If, for instance, you sow a barley-corn at too great a depth, the seed germinates and forms a few roots, but it immediately sends out a stem which grows upwards towards the light. As soon as this stem has reached the proper place, which is just below the surface, there is an enormous development of roots, which begin to search and explore their favourite stratum of soil.[38]

In some few cases one can see in a dim sort of way the reason for the level which certain plants prefer. Thus the underground stems of the common Thistle, which are very long and fleshy, are found just a few inches below the level usually reached by plough or spade. This makes it very difficult to tear them out. Even if grubbers with long spikes which reach as deep as these buried stems are driven through the ground, it generally happens that the stems are only cut in pieces and not dragged up. These hardy weeds are not much injured by little accidents of this kind, for each separate bit will form upright thistle stems next year. In fact if one cuts this fleshy subterranean runner of the Thistle into pieces a quarter of an inch long, each piece will probably become a Thistle.
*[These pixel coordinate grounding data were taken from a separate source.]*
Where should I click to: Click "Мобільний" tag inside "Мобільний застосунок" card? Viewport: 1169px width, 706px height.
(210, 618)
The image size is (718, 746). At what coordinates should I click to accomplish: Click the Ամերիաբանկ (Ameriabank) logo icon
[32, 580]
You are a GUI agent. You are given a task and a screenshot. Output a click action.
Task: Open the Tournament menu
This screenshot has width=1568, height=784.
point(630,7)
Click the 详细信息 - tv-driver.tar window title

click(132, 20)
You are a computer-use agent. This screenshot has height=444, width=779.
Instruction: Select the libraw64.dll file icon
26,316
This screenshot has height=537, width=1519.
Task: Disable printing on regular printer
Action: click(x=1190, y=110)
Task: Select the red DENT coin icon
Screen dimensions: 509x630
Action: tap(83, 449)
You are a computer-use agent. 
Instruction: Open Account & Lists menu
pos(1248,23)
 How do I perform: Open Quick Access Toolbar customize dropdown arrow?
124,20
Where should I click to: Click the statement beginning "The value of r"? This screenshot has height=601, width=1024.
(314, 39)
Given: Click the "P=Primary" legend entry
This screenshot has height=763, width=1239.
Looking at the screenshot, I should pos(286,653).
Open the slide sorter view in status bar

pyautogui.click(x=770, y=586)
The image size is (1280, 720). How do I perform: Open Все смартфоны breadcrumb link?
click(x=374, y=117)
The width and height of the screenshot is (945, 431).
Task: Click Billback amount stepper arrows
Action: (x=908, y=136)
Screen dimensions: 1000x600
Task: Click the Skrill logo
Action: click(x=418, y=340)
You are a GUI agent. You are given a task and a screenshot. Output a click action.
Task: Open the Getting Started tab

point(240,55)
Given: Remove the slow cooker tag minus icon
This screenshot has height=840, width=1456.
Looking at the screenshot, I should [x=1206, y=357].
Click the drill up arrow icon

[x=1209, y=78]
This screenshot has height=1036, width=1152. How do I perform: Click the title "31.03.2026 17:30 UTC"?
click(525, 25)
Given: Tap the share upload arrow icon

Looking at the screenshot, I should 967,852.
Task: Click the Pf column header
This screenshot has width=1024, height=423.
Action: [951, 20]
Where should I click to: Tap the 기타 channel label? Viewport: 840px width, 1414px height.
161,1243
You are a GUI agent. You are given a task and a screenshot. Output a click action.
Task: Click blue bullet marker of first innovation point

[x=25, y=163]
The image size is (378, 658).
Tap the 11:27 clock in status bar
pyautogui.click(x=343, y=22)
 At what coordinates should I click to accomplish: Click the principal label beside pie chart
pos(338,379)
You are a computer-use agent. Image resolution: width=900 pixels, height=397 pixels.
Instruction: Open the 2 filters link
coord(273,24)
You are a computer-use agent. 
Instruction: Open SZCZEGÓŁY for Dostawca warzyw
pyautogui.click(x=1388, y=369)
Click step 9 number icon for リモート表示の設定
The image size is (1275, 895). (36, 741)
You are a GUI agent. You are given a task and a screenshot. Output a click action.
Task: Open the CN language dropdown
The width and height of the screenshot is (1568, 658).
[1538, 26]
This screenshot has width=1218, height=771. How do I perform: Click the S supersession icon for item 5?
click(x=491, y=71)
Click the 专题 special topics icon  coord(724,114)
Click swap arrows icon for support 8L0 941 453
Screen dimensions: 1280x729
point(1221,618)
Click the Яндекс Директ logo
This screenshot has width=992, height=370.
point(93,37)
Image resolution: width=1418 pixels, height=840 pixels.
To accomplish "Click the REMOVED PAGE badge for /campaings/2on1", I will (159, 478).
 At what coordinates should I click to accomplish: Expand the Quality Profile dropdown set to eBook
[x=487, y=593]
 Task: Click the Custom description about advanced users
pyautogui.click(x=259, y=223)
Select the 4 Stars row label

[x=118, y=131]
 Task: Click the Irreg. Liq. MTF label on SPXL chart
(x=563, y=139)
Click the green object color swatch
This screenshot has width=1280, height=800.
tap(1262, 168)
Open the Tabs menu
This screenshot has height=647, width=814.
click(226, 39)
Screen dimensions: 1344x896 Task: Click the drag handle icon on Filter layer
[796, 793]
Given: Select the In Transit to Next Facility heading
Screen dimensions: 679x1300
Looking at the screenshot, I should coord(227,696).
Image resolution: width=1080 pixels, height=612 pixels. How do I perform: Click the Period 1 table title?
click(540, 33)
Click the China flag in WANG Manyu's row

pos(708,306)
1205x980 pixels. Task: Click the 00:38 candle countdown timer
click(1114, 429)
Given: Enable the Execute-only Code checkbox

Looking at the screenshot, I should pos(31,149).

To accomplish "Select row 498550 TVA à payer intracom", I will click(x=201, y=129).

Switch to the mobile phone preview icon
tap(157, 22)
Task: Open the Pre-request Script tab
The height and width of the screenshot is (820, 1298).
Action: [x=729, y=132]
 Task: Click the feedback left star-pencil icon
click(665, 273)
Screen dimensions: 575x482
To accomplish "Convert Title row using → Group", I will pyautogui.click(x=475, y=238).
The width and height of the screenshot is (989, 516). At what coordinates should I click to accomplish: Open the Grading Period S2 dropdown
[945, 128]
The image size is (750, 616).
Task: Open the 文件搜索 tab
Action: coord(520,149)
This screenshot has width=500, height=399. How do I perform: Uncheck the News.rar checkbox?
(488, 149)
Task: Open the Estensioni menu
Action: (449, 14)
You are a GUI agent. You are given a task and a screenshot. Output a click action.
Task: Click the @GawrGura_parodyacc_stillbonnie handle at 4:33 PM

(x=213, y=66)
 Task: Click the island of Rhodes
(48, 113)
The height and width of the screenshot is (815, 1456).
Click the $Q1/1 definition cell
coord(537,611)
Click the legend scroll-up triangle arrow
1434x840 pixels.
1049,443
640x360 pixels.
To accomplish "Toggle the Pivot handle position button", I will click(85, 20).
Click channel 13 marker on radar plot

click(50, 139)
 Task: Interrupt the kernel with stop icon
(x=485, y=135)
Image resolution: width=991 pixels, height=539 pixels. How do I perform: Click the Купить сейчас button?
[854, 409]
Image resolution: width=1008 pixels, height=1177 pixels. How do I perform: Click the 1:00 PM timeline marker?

Sometimes indeed these weeds are carried from one field to another by pieces of them sticking in the very machines which are used to eradicate them.

The Bishopsweed is one of the hardest cases. The writer was once ambitious enough to try to dig up an entire plant of this horrid weed. The first foot or so revealed no sign of the end of the branching runners, and it was not until a hole about four feet deep and five feet across had been excavated that there was any sign of an end to the plant.

When it was at last removed, the original deeply buried stem was found to give off branches which again branched in a most complicated manner, until almost every green shoot of Bishopsweed[39] within a space six feet in diameter was seen to be really a branch of this one original plant! So to eradicate the plant it would have been necessary to dig over the whole garden to a depth of at least five or six feet.